* [How to complete this task]
Return each entry word for word, without its pictures.

*** Opening Exercise input ***

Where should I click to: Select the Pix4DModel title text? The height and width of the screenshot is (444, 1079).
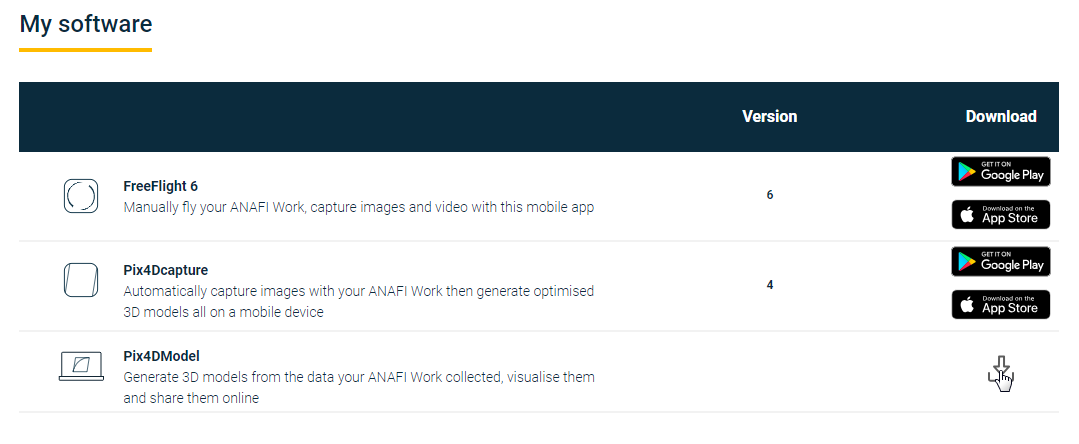tap(161, 356)
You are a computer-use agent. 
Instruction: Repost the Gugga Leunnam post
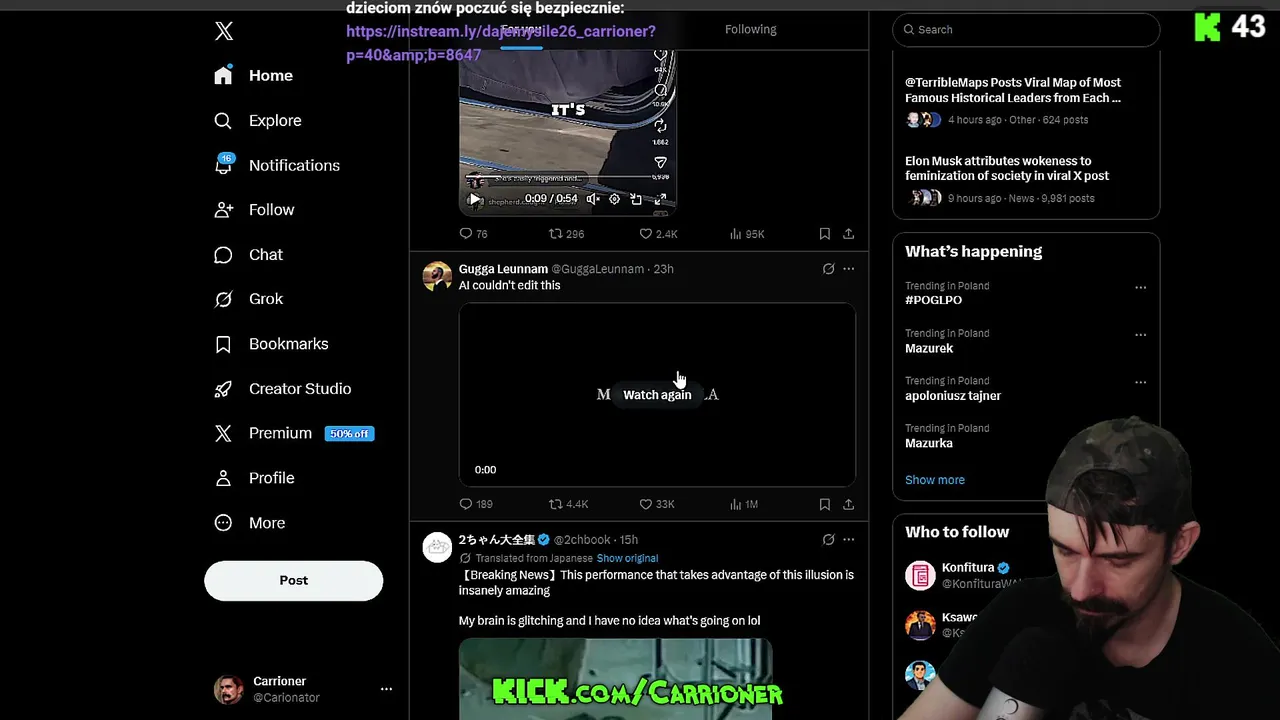568,504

*** Closing Exercise input ***

* [Response below]
Where should I click to: Select the Pix4DModel title text? The height and width of the screenshot is (444, 1079).
tap(161, 356)
You are a computer-use agent. 
Instruction: Repost the Gugga Leunnam post
568,504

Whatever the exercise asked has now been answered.